* Exercise details *
Write out the text of every entry below word for word, omitting the pictures.

------ Available records

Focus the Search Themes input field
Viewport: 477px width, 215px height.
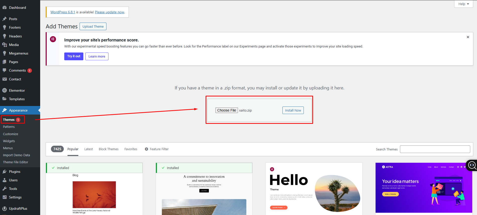435,149
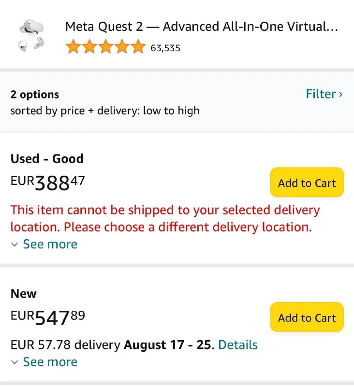
Task: Open the Filter options
Action: click(321, 94)
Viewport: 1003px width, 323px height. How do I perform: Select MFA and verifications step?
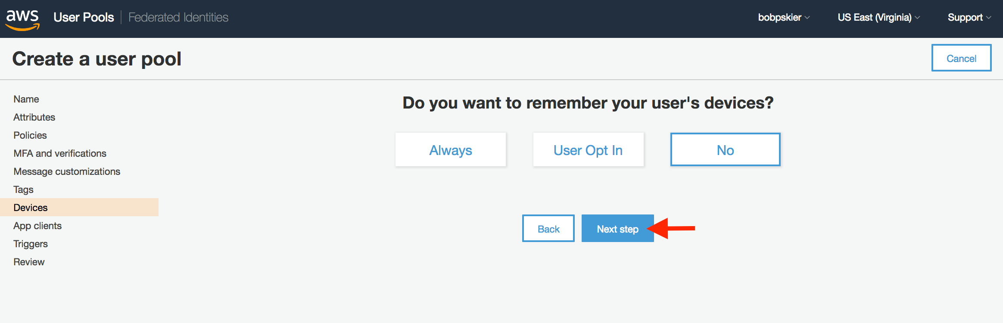tap(60, 153)
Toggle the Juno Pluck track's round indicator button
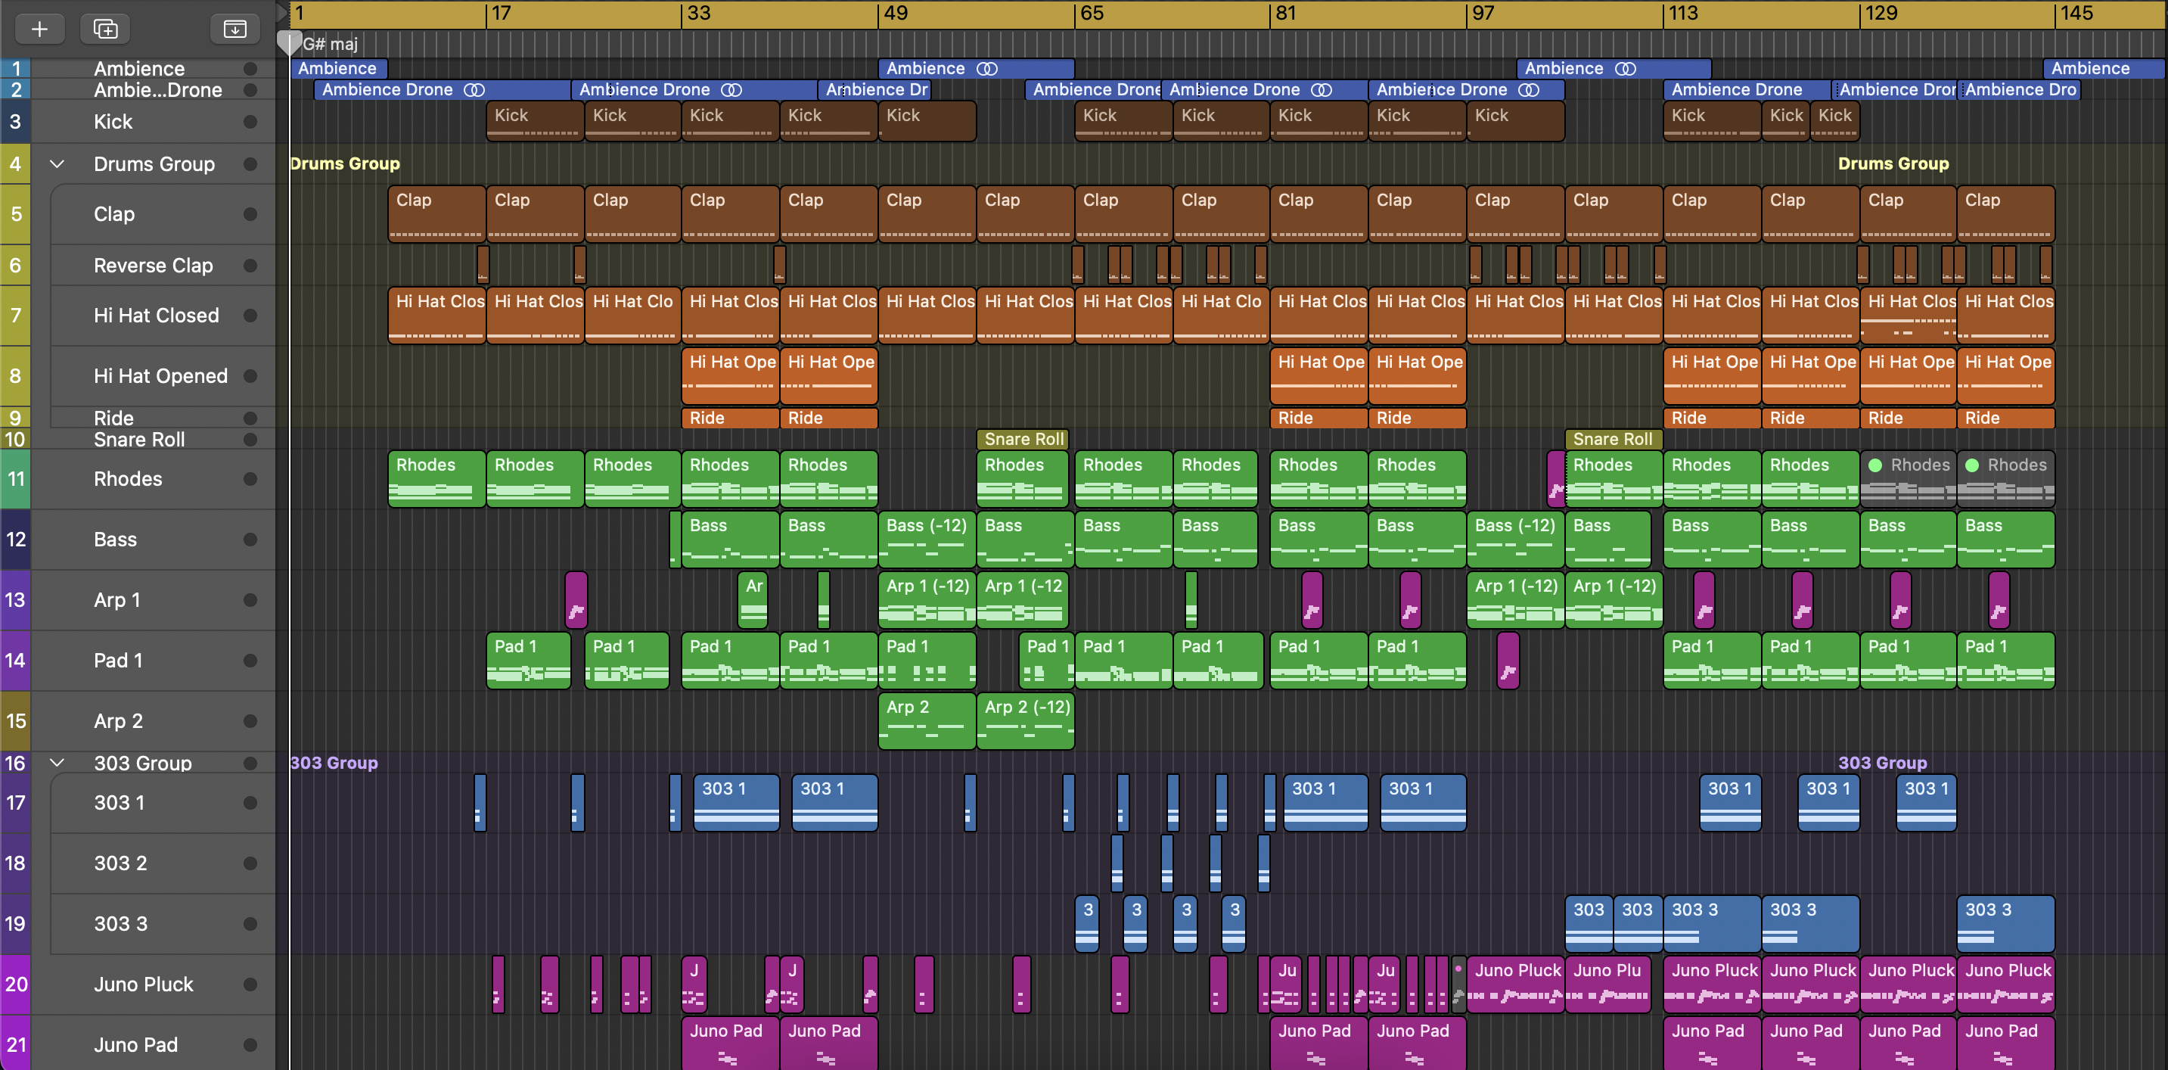The width and height of the screenshot is (2168, 1070). [250, 984]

------------

* Task response *
Focus the Search Themes input field
Viewport: 477px width, 215px height.
435,149
Task: Open the Filter options
Action: click(321, 94)
Viewport: 1003px width, 323px height. How do I perform: Select MFA and verifications step?
tap(60, 153)
Toggle the Juno Pluck track's round indicator button
The width and height of the screenshot is (2168, 1070). [250, 984]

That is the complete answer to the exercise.